Photo via Franz Jantzen/ U.S. Supreme Court

The Supreme Court voted in a 5-4 decision on Tuesday to uphold Donald Trump’s travel ban, restricting persons from six majority-Muslim countries from entering the United States. According to the Washington Post, the high court split along partisan lines, with Trump appointee Neil Gorsuch representing the deciding vote.

Trump first signed an executive order banning foreign nationals from eight countries from coming to America in January 2017, but had that bill shot down by district courts on three separate occasions.

In yesterday’s decision on the administration's appeal, Chief Justice John Roberts wrote that the so-called “extreme vetting” proclamation banning visitors and immigrants from Syria, Libya, Iran, Yemen, Chad and Somalia was “squarely within the scope of Presidential authority.” Detractors, including Justice Sonia Sotomayor, argued that the travel ban was both racially and religiously prejudiced, with citizens of the chosen countries posing no credible threat to the United States.

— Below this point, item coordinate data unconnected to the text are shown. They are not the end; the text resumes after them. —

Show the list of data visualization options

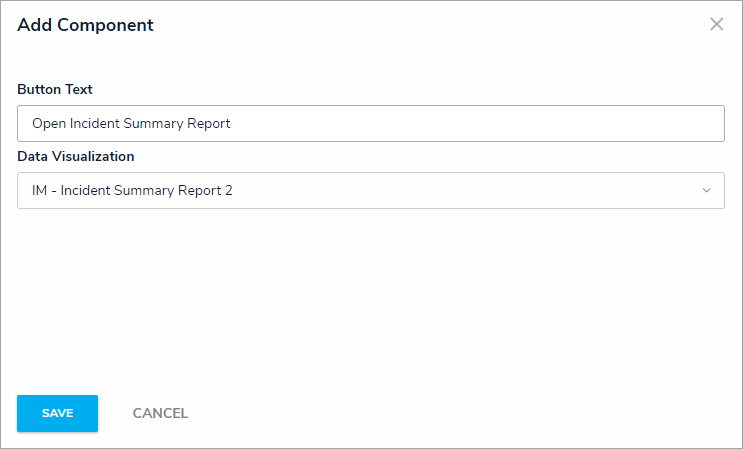[706, 191]
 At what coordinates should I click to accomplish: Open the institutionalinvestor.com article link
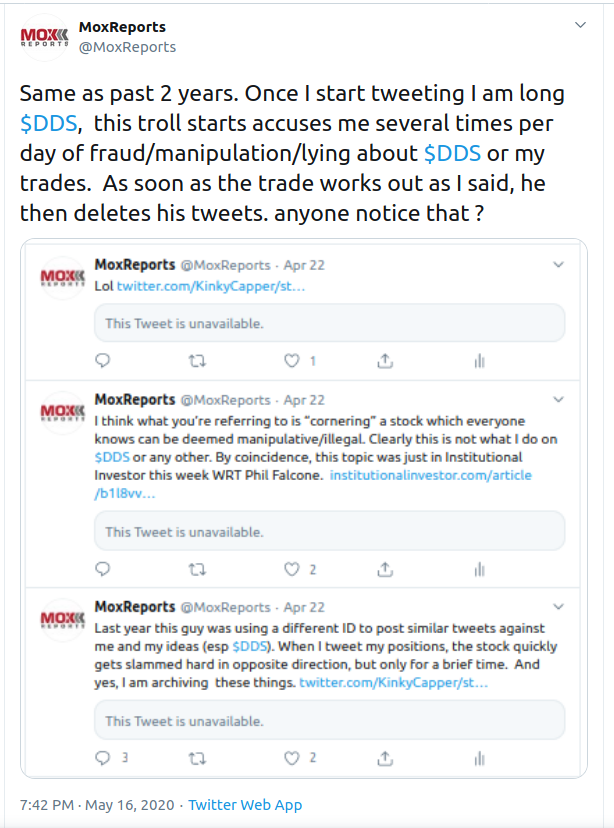pos(430,475)
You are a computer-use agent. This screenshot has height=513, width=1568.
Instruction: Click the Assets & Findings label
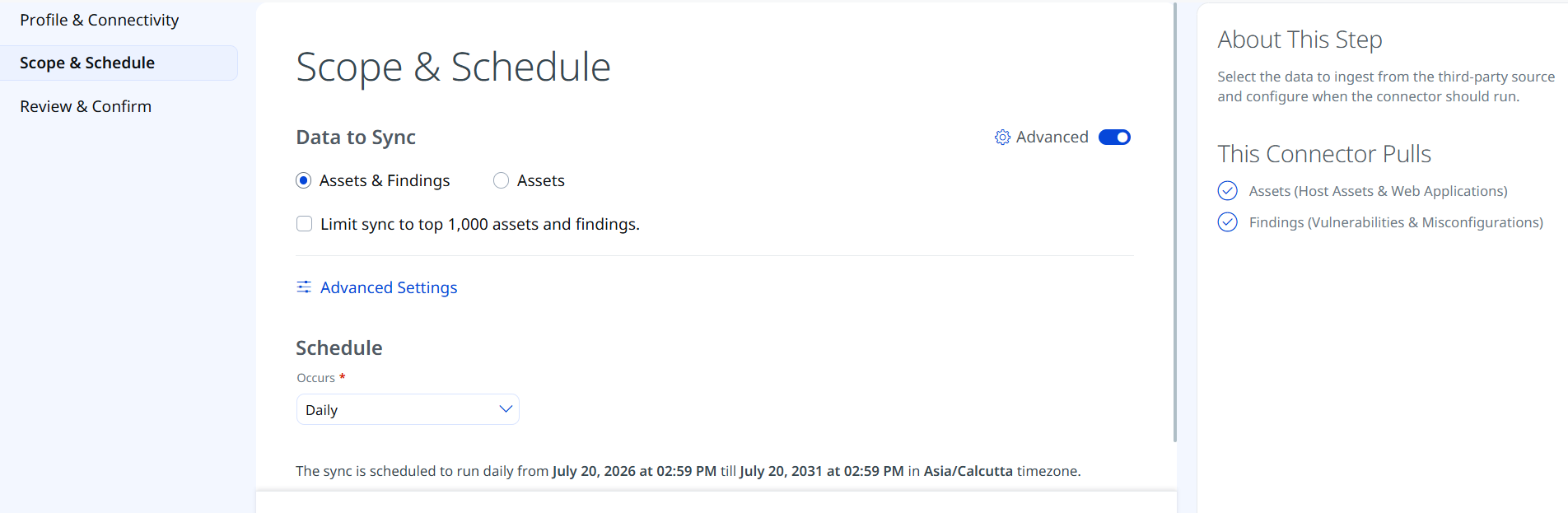click(385, 180)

“Our Constitution demands, and our country deserves, a Judiciary willing to hold the coordinate branches to account when they defy our most sacred legal commitments,” Sotomayor wrote on Tuesday. “Because the Court’s decision today has failed in that respect, with profound regret, I dissent.”

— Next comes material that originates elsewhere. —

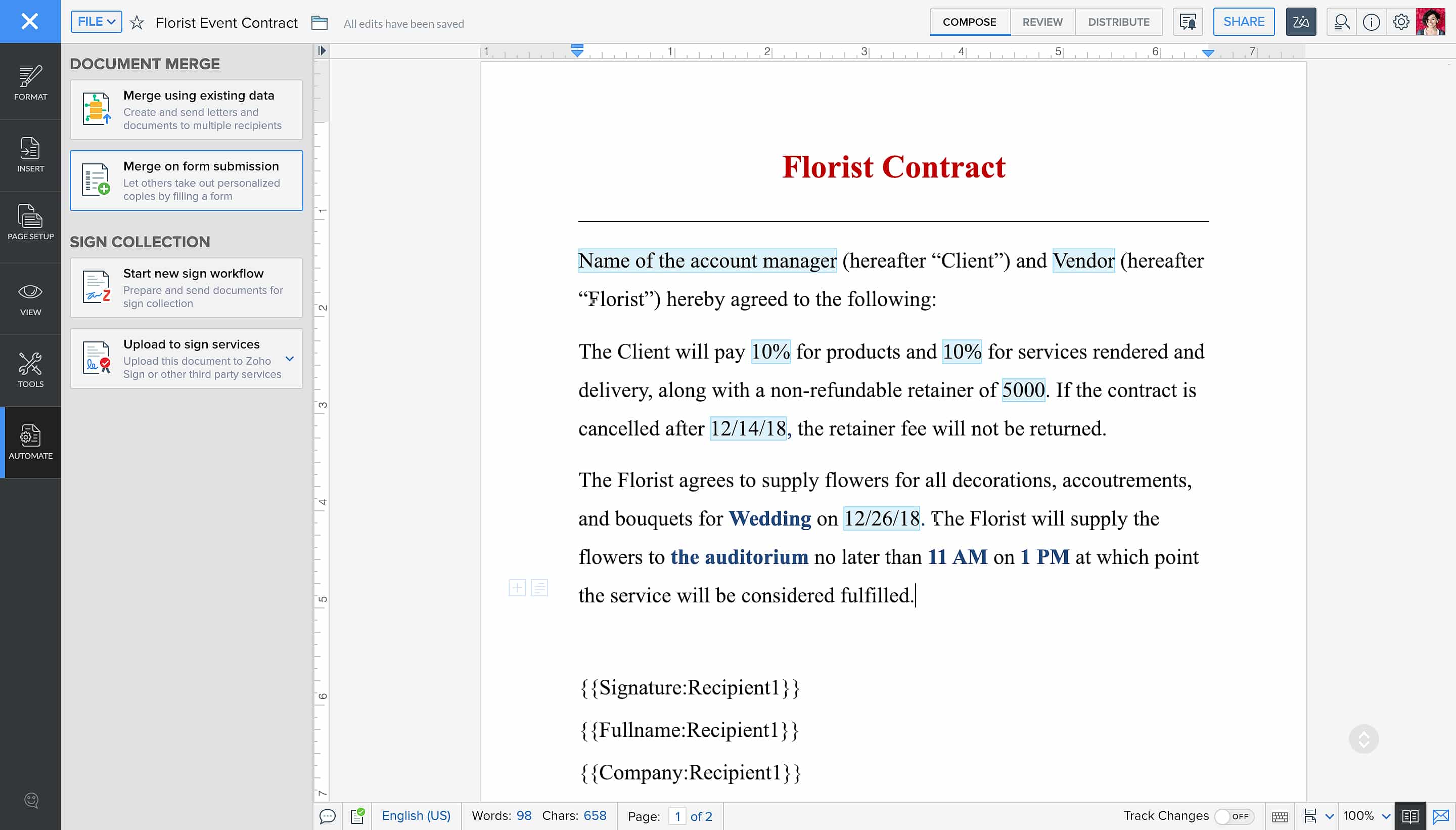Open the Zia assistant

[1301, 22]
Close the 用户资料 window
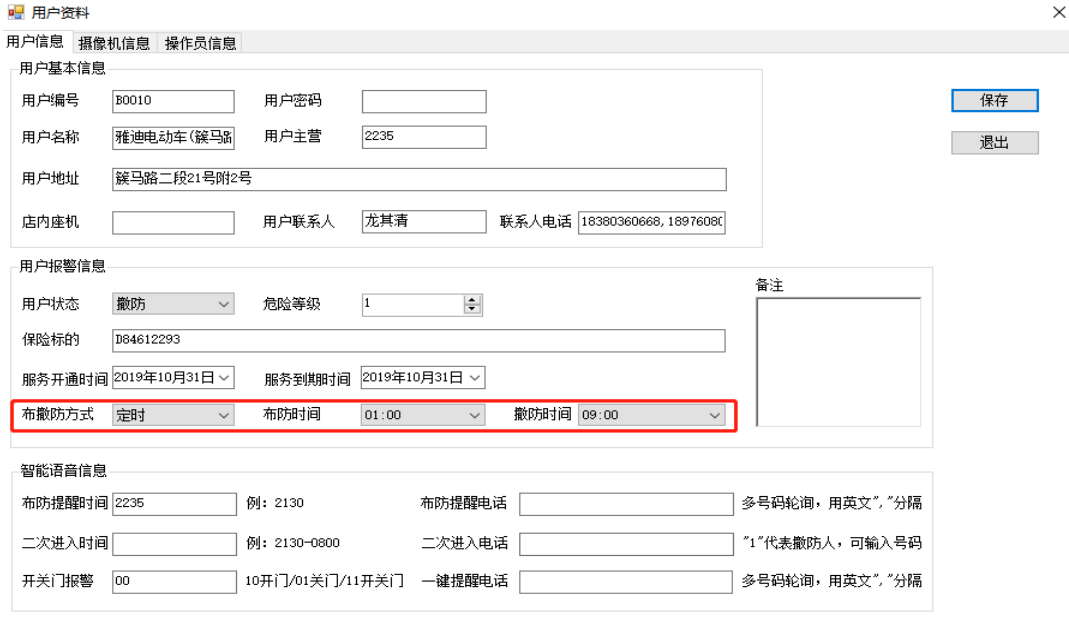The image size is (1069, 621). coord(1058,12)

As the global community continues to seek answers about the humanitarian crisis at the U.S.-Mexico border, the Supreme Court decision further complicates America’s immigration debate, with some experts worrying that Tuesday’s ruling could empower the president’s racially-charged nationalist agenda even more.

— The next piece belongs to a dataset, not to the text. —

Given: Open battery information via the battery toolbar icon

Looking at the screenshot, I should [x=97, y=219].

“If you can issue an outright ban, there’s no end to what you can accomplish,” said Leon Fresco, an immigration attorney who served as an aide to Senate Minority Leader Charles E. Schumer (D-N.Y.), to the Post. “You can turn it on any country at any time for any reason.”

Outside of the travel ban itself, Tuesday’s ruling brought on a renewed focus on the makeup of the Supreme Court, and the blockade enacted by Republican Senators in 2016 to restrict President Obama’s ability to replace deceased judge Antonin Scalia. Lead by Majority Leader Mitch McConnell, GOP legislators successfully blocked Obama appointee Merrick Garland, setting the stage for Trump to appoint conservative Justice Neil Gorsuch in 2017.

Since Gorsuch took Scalia’s seat, the high court has sided with conservative leaders on labor unions, abortion rights and immigration.

On Wednesday, the court made yet another right-of-center ruling, implementing “opt-in” dues structures to public-service labor unions in their decision on Janus v. AFSCME. Unions have been leading donors to Democratic political campaigns for decades.

“Elections have consequences, and those consequences have been severe on the future of our judicial system under President Trump, who is remaking the federal bench to be more hostile towards workers’ rights and civil rights for generations to come,” New York Senator Kirsten Gillibrand told The Nation after Wednesday’s decision.

After Tuesday’s travel ban ruling, lawyers squaring off against the federal government expressed disappointment in the court, and called on Congress to intervene on behalf of America’s founding principles.

“We continue to believe, as do four dissenting justices, that the travel ban is unconstitutional, unprecedented, unnecessary and un-American,” attorney Neal Katyal said in a statement. “. . . The travel ban is atrocious policy, and makes us less safe and undermines our American ideals. Now that the Court has upheld it, it is up to Congress to do its job and reverse President Trump’s unilateral and unwise travel ban.”